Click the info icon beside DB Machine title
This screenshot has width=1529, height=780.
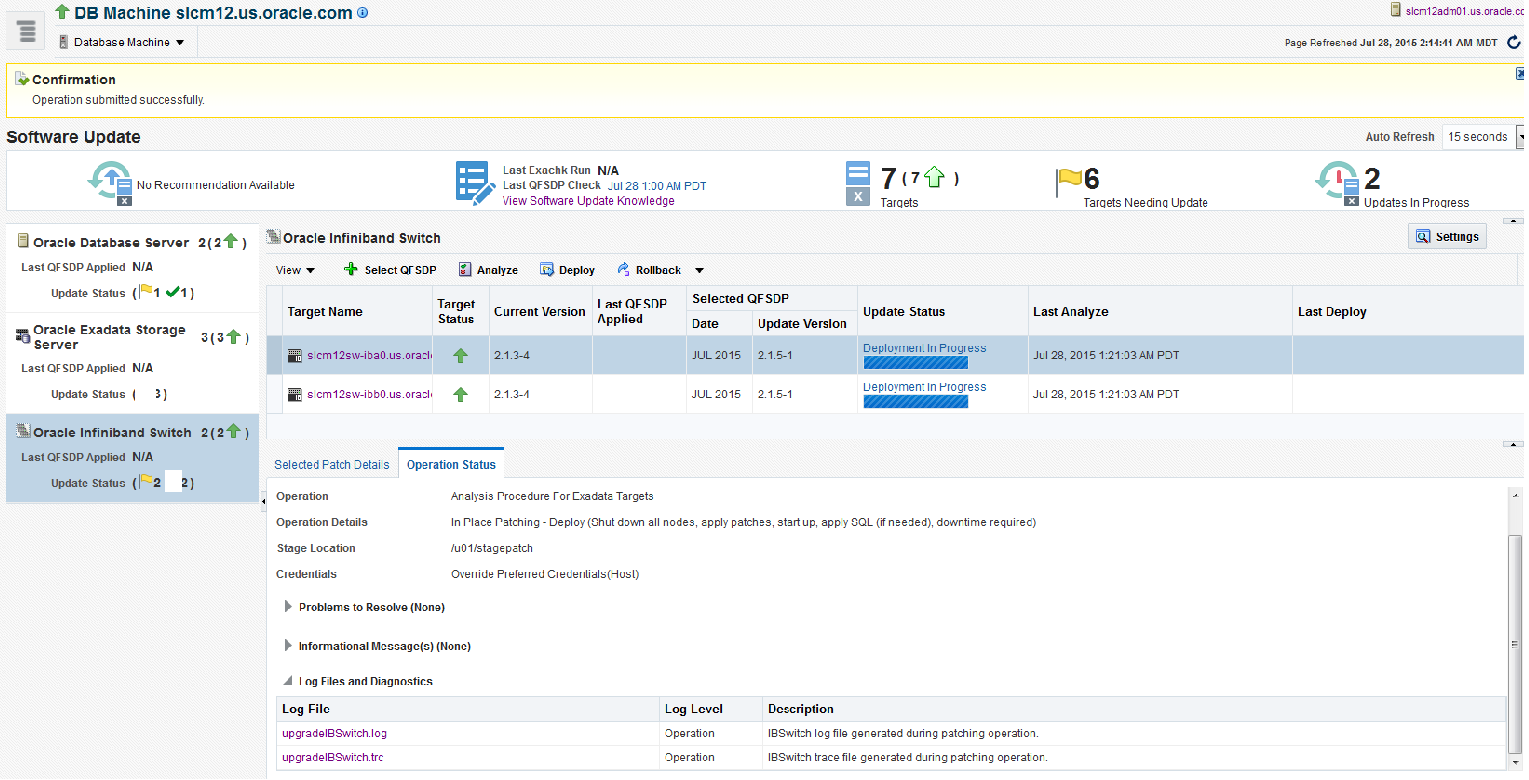click(362, 13)
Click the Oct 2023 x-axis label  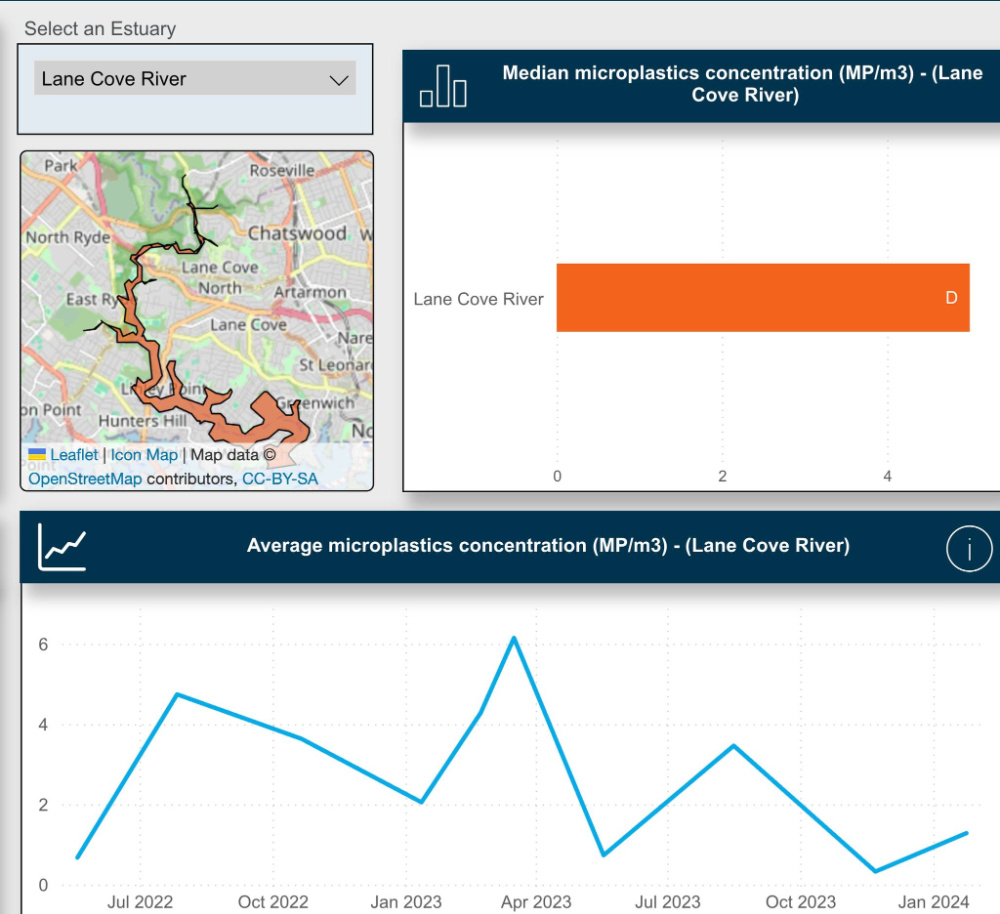tap(800, 902)
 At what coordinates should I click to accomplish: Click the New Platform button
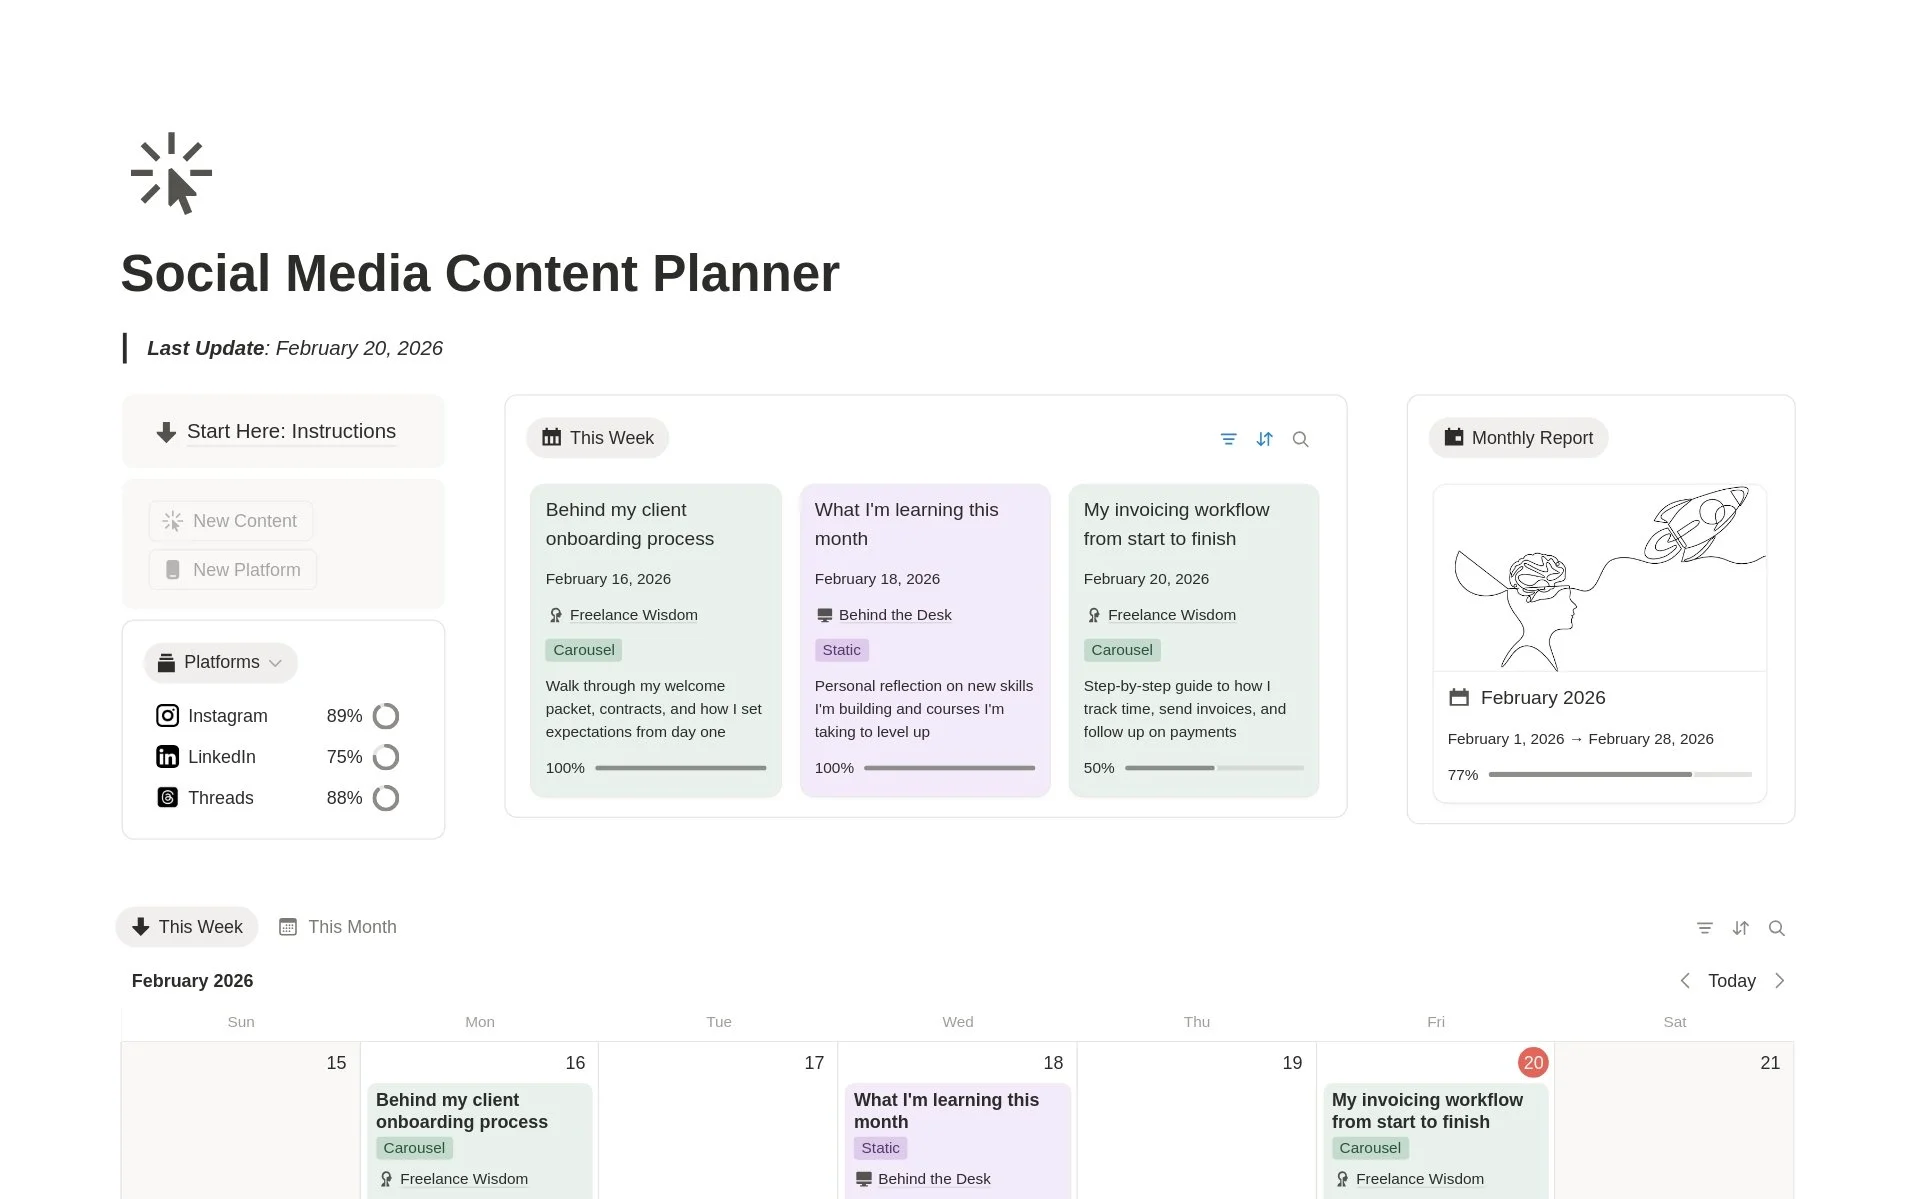(233, 570)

--------------------

TASK INSTRUCTIONS:
Starting at the line that holds "At what coordinates" and stopping at the last line of the listing above, write out each line exactly as it appears, and omit the pictures.

EXERCISE SOLUTION:
 At what coordinates should I click to accomplish: Click the New Platform button
(233, 570)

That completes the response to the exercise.